Pharmaceutical compositions comprising an NK2 antagonist may be administered in standard manner, for example by oral, parenteral, buccal, nasal adminstration or by inhalation or insufflation. For these purposes the compounds of this invention may be formulated by means known in the art into the form of, for example, tablets, capsules, aqueous or oily solutions, suspensions, emulsions, gels, nasal sprays, finely divided powders or aerosols or nebulisers for inhalation, and for parenteral use (including intravenous, intramuscular or infusion) sterile aqueous or oily solutions or suspensions or sterile emulsions.
The pharmaceutical composition comprising an NK2 antagonist may also contain, or be co-administered (simultaneously or sequentially) with, one or more pharmacological agents of value in treating gastric asthma or a related or associated disease.
The pharmaceutical composition will normally be administered to humans so that, for example, a daily dose of 0.01 to 25 mg/kg body weight (and preferably of 0.1 to 5 mg/kg body weight) of compound is received. This daily dose may be given in divided doses as necessary, the precise amount of the compound received and the route of administration depending on the weight, age and sex of the patient being treated and on the particular disease condition being treated according to principles known in the art.

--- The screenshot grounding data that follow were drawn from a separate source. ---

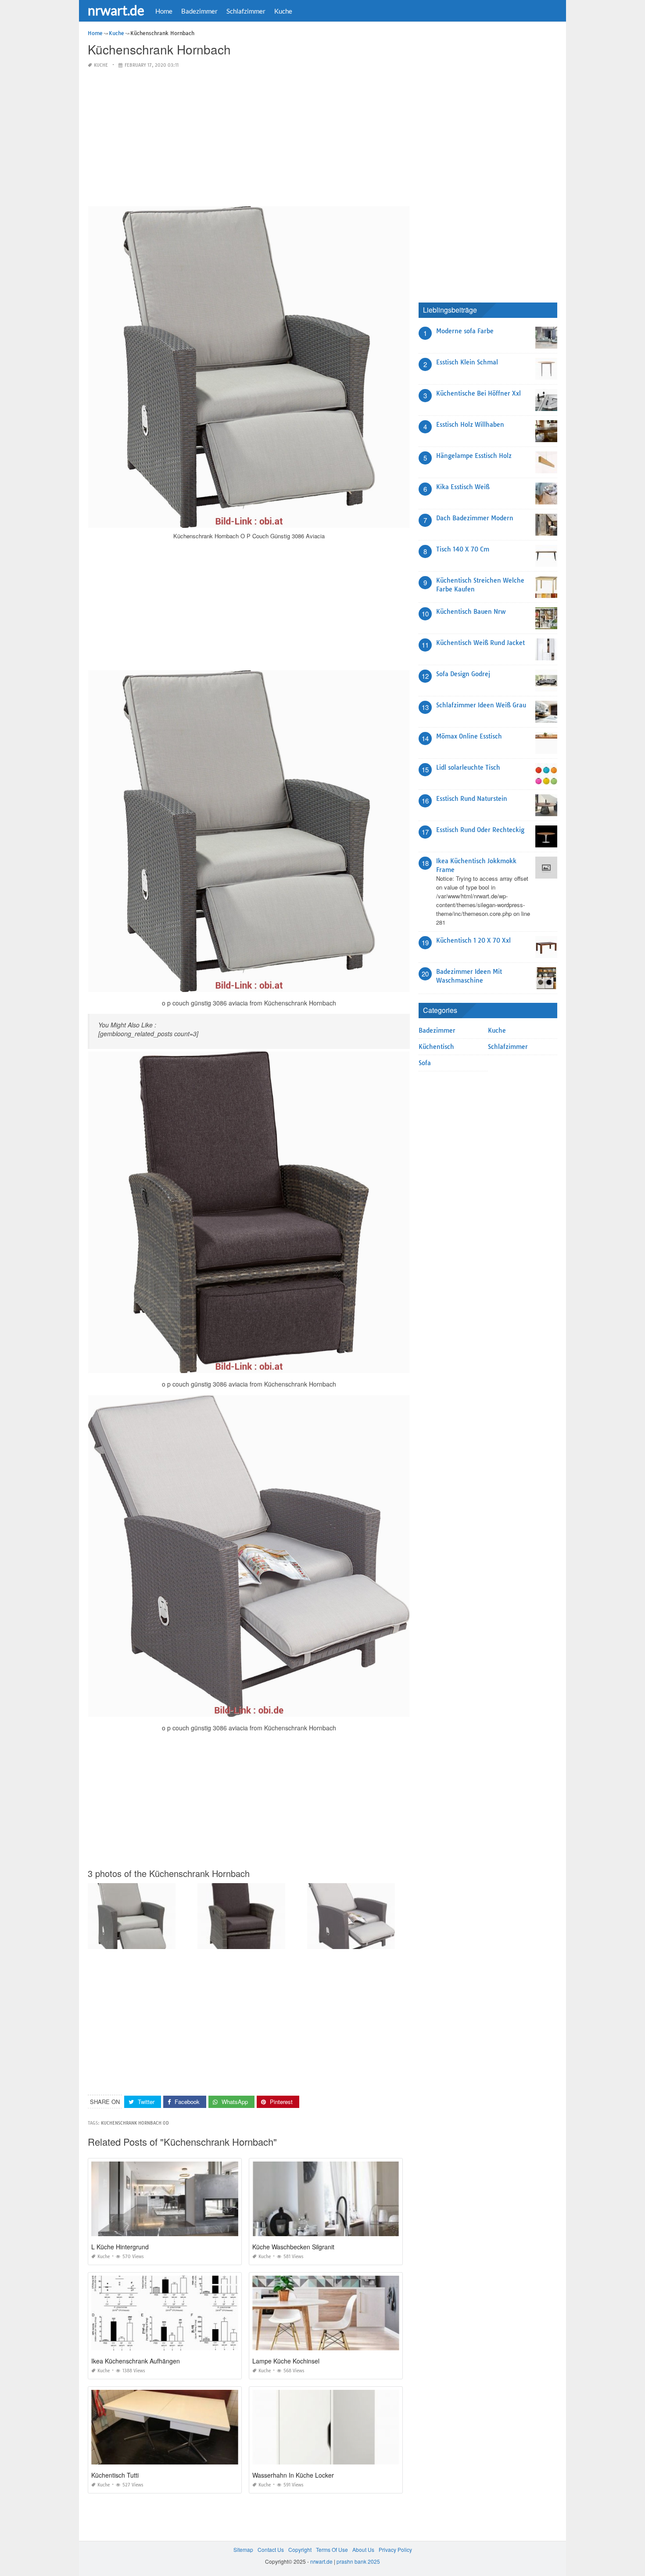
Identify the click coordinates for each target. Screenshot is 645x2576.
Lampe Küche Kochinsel (285, 2360)
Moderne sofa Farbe (465, 331)
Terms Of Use (332, 2549)
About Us (363, 2549)
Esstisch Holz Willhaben (470, 425)
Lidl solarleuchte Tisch (468, 767)
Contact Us (271, 2549)
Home (163, 11)
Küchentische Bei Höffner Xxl (478, 393)
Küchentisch (436, 1047)
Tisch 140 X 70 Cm (462, 549)
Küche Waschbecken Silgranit (293, 2246)
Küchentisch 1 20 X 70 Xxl (473, 940)
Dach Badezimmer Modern (474, 518)
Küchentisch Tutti (115, 2475)
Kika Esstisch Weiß (463, 487)
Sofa (425, 1063)
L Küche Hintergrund (120, 2246)
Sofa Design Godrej (463, 674)
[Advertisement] (249, 137)
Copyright (300, 2549)
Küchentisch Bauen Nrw (470, 612)
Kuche (283, 11)
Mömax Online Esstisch (469, 736)
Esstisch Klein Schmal (467, 362)
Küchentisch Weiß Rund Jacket (480, 643)
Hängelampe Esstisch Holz (474, 456)
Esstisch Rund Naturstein (471, 799)
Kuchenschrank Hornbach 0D (135, 2123)
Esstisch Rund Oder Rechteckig (480, 830)
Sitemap (243, 2549)
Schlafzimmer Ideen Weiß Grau (481, 705)
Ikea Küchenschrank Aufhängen (135, 2360)
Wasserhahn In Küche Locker (293, 2475)
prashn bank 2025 (358, 2561)
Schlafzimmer (245, 11)
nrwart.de (116, 10)
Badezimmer (199, 11)
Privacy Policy (395, 2549)
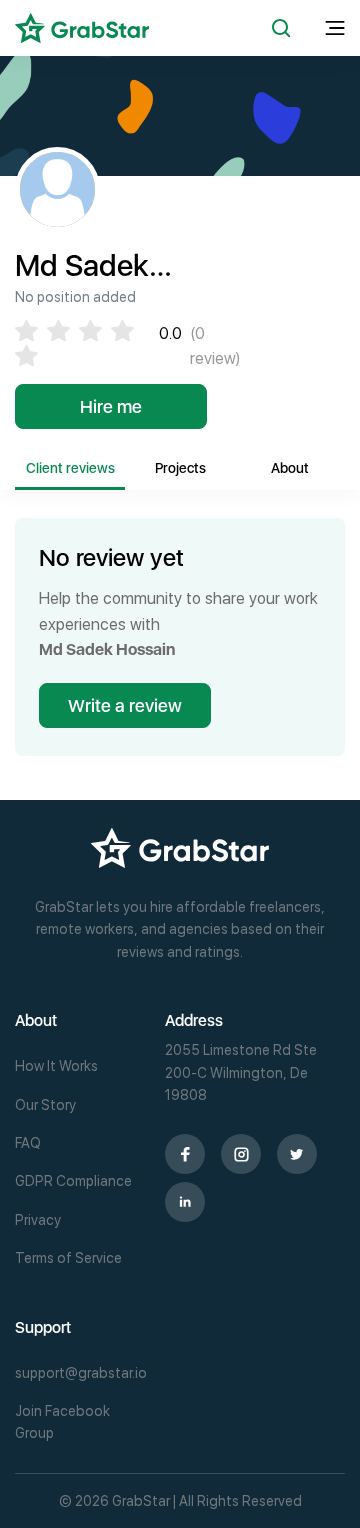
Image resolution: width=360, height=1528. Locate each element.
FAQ (28, 1143)
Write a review (125, 705)
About (290, 468)
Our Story (45, 1105)
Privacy (38, 1220)
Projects (180, 468)
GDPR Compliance (73, 1181)
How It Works (56, 1066)
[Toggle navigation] (335, 28)
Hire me (111, 406)
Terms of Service (68, 1258)
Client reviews (70, 468)
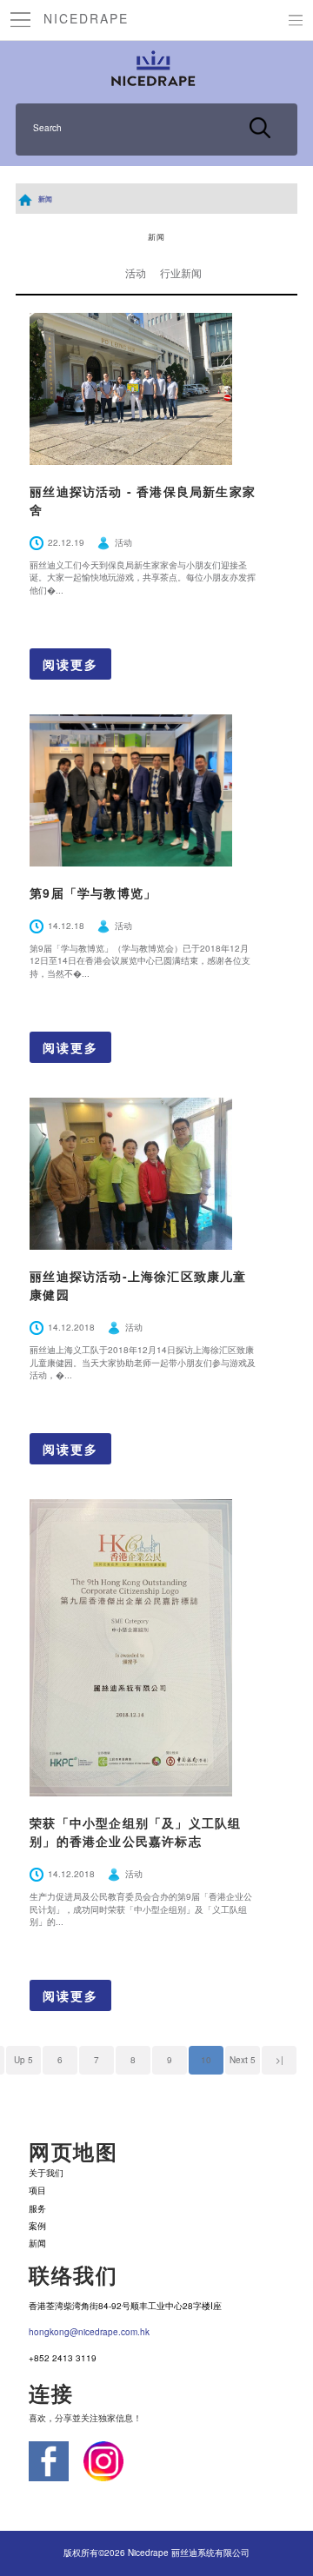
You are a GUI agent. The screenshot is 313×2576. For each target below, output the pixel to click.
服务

Typically, unit dosage forms will contain about 1 mg to 500 mg of a compound. For example a tablet or capsule for oral administration may conveniently contain up to 250 mg (and typically 5 to 100 mg) of a compound. In another example, for administration by inhalation, a compound may be administered in a daily dosage range of 5 to 100 mg, in a
single dose or divided into two to four daily doses. In a further example, for administration by intravenous or intramuscular injection or infusion, a sterile solution or suspension containing up to 10% w/w (and typically 5% w/w) of a compound.

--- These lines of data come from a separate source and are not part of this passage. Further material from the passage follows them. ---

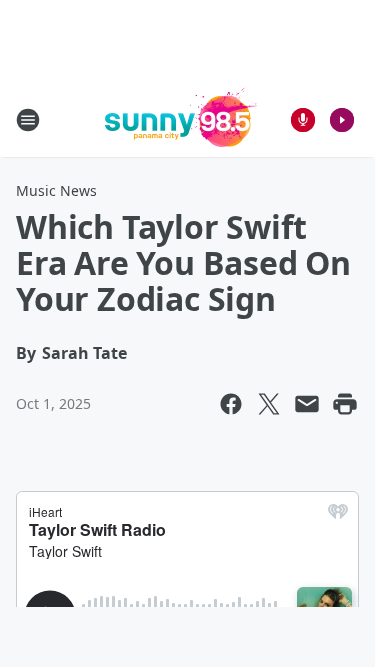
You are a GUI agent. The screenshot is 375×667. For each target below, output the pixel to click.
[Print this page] (345, 404)
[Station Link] (181, 119)
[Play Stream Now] (342, 120)
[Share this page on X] (269, 404)
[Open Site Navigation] (28, 120)
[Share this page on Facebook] (231, 404)
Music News (56, 190)
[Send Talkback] (303, 120)
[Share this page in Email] (307, 404)
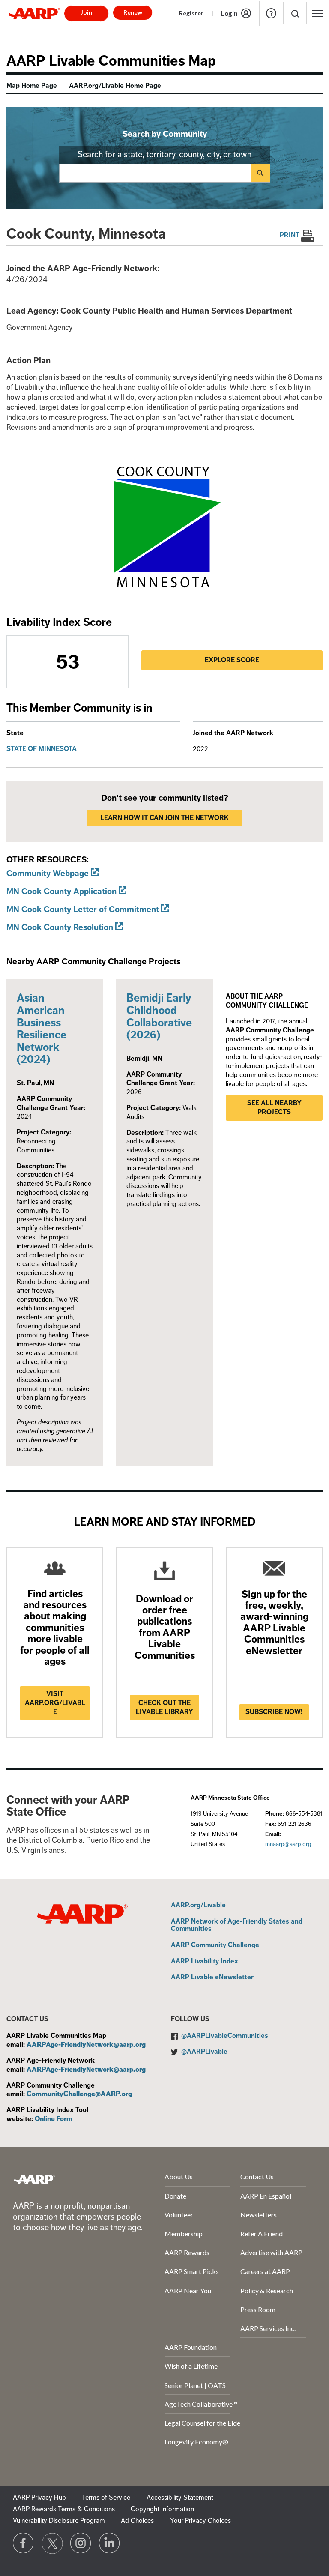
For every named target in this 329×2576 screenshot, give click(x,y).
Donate (175, 2196)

It has been demonstrated that tracheal plasma extravasation, a feature of asthma, induced by esophageal acid can be prevented by blockade of NKl receptors (Hamamoto et al., J. Appl. Physiol. 82/3: 738-745, 1997). In a particular aspect therefore, treatment of gastric asthma with an NK2 receptor antagonist may be augmented with an NKl receptor antagonist; alternatively, gastric asthma may be treated with a single compound containing dual antagonist activity against both receptors. Therefore, in one aspect an NK2 antagonist may be co-administered with an NKl antagonist with the advantage of blocking both neurogenic inflammation (plasma extravasation, edema, and mucous secretion) and bronchial hyperreactivity In another aspect the NK2 antagonist for use in this invention is also capable of antagonism at the NKl receptors. That is, the compound for use in this invention is capable of antagonising the actions of both NKl and NK2 receptors. Such compounds are known from the literature and may include compounds within the patent applications mentioned above as well as for example compounds within WO9610568, EPA733632, WO9637489, EPA699674, WO9722597, WO9628441, WO9827085, WO9834949, EPA776893, FRA2729952, FRA2729953, FRA2729954, WO9719926, WO9721680, WO9818761, WO9820010, WO28297, WO9634857, WO9634864, WO9639386, W09827086, WO9714671, WO9898076694, WO9719942, WO9807722, WO9605193, W09727188, WO9705110, EPA790248, EPA791592 and USP 5688960, 5696267, 5789422, 5691362, 5719147 and 5807865.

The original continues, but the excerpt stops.